BHP Billiton plc (ADR) (NYSE:BBL) and Vale SA (ADR) (NYSE:VALE) are in talks aimed at considering options regarding Samarco, a joint venture of the two. According to a director of the Brazilian mining joint venture, Vale is viewed as the project’s natural owner.
“Maybe Vale would be a natural owner of Samarco, maybe it could make Samarco operate again,” said the investor relations director of Vale SA, André Figueiredo, during a meeting held in Sao Paulo with analysts and investors.
Lawsuit against BHP
This comes in the wake of a lawsuit being filed against BHP Billiton by a tugboat operator based in Australia. The tugboat operator, Teekay Shipping Australia, accused the Melbourne, Australia-based mining giant of not paying redundancy entitlements. An ugly industrial feud has played out between maritime unions, Teekay and BHP in recent years in most of the biggest shipping hubs in Australia.
In its suit Teekay is seeking $6.1 million as well costs on the grounds that the mining giant did not reimburse the tugboat operator for redundancy payments that were supposed to be made when there was a change of tugboat operators at the coal terminal in Queensland.
However the shipping firm acknowledges that the last agreement it struck with the miner left out a clause stating that BHP would indemnify it after making redundancy payments. According to Teekay the BHP had given assurances that the clause would be contained in the contract and the absence of the clause was an error attributable to all parties.
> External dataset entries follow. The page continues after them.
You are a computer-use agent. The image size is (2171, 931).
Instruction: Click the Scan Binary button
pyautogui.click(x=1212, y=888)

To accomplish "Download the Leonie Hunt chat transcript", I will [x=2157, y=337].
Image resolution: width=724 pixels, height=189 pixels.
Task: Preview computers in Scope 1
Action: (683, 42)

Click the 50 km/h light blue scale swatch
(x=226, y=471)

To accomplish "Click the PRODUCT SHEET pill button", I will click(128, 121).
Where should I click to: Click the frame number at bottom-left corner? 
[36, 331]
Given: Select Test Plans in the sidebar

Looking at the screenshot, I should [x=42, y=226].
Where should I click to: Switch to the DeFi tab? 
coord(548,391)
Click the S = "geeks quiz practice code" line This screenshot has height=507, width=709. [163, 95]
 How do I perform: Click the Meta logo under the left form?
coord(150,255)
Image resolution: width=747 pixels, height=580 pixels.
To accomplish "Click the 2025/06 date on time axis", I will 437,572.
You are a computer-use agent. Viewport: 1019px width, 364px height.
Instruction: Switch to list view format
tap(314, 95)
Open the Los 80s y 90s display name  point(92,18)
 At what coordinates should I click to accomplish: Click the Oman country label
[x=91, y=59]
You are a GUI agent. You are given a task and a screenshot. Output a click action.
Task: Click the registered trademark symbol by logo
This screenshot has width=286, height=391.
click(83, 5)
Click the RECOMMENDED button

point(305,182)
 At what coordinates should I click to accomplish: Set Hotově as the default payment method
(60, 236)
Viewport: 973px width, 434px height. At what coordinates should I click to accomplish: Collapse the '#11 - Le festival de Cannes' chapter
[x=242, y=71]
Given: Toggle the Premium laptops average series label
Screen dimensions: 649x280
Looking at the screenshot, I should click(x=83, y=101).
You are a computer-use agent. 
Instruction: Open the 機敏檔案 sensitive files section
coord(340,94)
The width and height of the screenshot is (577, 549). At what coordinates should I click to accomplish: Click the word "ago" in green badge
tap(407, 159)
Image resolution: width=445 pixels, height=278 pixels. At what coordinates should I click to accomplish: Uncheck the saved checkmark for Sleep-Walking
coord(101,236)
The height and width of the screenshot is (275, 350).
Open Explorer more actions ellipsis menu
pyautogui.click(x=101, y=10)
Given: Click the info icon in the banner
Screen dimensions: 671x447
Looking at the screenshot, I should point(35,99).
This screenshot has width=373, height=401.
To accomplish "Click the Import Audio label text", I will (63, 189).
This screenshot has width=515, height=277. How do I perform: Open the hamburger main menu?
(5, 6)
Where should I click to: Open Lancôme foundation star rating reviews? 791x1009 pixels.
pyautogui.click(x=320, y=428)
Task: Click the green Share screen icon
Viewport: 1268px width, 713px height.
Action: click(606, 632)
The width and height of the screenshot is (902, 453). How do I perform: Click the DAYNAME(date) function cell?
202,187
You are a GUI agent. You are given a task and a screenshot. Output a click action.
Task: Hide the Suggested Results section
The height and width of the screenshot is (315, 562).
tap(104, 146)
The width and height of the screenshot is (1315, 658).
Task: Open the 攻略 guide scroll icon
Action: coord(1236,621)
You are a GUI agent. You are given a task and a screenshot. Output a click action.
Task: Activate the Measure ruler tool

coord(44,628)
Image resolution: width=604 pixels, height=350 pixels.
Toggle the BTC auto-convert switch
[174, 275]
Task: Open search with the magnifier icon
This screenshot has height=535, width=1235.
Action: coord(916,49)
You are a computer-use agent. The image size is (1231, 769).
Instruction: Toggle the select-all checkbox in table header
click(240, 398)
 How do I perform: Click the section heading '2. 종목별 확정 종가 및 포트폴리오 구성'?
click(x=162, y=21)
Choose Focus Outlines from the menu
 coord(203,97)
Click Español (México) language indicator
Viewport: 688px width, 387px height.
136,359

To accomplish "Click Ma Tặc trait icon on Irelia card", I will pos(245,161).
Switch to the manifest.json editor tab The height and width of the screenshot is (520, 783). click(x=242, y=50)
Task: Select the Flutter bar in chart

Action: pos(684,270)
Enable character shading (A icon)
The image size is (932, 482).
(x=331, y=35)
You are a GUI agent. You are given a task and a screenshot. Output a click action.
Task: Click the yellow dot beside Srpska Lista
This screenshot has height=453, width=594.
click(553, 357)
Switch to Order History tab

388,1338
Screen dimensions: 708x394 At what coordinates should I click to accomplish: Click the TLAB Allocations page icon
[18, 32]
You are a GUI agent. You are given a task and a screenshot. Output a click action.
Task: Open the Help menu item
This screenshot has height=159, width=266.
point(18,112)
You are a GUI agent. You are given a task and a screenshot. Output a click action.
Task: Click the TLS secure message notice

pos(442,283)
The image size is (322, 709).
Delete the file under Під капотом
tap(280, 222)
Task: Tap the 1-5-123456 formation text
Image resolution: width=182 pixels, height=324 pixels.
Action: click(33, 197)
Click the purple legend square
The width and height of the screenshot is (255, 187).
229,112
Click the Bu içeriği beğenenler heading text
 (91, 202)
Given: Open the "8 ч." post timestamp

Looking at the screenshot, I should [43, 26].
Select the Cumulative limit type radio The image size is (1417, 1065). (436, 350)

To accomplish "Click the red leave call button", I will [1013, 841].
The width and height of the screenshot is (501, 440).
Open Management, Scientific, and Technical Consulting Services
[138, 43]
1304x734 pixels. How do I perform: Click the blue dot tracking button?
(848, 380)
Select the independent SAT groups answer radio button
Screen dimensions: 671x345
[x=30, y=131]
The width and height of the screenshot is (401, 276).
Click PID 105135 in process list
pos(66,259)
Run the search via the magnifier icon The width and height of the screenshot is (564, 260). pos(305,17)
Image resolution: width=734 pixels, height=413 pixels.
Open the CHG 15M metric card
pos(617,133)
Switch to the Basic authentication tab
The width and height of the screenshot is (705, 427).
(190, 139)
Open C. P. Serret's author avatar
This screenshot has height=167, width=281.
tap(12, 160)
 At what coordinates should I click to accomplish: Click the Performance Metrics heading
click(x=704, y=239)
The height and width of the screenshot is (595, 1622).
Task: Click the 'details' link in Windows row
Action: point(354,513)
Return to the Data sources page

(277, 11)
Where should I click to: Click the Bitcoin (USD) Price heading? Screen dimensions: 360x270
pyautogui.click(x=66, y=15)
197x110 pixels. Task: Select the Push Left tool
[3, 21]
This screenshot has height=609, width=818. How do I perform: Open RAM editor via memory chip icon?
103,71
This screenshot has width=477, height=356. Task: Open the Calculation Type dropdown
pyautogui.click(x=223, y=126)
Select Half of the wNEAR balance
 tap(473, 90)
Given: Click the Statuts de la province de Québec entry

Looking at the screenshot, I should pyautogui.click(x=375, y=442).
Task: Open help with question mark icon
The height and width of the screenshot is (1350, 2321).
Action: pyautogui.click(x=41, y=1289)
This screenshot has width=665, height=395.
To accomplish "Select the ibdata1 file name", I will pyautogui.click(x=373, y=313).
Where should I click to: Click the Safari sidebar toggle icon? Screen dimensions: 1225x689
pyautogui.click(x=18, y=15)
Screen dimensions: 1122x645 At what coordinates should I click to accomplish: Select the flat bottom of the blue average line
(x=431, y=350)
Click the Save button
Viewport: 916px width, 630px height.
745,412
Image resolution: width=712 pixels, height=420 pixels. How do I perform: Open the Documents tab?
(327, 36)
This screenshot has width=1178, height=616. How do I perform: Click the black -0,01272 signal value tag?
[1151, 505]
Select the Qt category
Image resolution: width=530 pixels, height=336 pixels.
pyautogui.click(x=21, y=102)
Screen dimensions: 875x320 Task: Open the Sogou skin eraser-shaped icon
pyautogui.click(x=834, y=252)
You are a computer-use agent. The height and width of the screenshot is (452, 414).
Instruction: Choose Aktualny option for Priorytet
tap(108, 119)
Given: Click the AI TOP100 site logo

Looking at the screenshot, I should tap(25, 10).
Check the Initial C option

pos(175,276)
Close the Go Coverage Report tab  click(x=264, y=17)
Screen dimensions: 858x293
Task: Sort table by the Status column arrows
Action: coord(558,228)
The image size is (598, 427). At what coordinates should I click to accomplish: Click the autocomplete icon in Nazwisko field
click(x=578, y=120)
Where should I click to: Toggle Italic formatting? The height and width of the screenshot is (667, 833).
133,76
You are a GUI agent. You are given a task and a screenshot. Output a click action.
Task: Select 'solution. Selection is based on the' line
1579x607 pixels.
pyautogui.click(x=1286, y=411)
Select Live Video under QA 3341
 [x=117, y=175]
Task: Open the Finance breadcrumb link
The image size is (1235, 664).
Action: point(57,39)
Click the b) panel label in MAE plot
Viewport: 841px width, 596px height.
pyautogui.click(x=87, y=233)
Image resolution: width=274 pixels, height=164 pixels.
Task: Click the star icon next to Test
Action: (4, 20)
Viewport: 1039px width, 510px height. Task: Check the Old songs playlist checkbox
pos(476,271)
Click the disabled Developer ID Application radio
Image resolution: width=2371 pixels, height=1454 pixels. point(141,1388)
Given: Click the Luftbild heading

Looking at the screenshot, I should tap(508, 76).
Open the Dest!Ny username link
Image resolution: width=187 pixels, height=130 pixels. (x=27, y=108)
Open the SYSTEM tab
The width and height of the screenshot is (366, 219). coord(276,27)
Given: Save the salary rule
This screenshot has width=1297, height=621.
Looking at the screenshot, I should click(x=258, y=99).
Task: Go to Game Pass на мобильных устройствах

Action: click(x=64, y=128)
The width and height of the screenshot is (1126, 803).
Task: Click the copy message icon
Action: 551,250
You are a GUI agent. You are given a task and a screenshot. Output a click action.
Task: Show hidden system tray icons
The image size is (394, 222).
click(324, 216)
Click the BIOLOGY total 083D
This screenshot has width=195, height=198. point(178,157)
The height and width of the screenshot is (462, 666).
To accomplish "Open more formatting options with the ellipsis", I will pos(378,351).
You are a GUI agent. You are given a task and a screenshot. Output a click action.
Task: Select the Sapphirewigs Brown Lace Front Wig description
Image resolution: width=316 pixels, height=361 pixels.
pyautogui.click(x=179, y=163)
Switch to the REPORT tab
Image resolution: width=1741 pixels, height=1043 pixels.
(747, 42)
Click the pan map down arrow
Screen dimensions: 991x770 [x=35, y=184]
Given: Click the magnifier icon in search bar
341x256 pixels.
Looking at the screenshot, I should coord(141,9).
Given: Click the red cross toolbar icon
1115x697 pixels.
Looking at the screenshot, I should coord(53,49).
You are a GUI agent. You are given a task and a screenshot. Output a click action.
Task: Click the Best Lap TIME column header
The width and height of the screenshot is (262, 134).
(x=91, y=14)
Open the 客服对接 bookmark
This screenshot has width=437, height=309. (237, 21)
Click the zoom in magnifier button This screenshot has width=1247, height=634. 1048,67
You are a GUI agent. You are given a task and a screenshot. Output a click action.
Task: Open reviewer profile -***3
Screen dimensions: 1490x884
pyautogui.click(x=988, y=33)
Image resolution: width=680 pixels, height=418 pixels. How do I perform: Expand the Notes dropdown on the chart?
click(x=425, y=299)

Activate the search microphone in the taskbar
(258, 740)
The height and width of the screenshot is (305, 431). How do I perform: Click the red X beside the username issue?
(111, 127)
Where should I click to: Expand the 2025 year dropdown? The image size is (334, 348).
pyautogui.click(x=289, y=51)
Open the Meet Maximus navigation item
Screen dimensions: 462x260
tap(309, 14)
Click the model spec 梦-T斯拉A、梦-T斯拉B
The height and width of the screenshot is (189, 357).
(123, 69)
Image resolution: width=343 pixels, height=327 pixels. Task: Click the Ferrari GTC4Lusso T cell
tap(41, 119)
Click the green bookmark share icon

Deceptive and misleading conduct
Teekay has also accused the mining giant of deceptive and misleading conduct by letting the tugboat operator ink an agreement without the redundancy clause, something that would not have occurred if Teekay had been aware of that fact. In two agreements that had been signed by the two, the cause was present and these agreements had formed the basis of the relationship between Teekay and BHP for over a decade.
The relationship between Teekay and BHP started deteriorating three years ago following a strike by a workforce which was heavily unionized and which threatened operations in Western Australia’s Port Hedland. Since then Teekay has been replaced by other operators at various port terminals across Australia.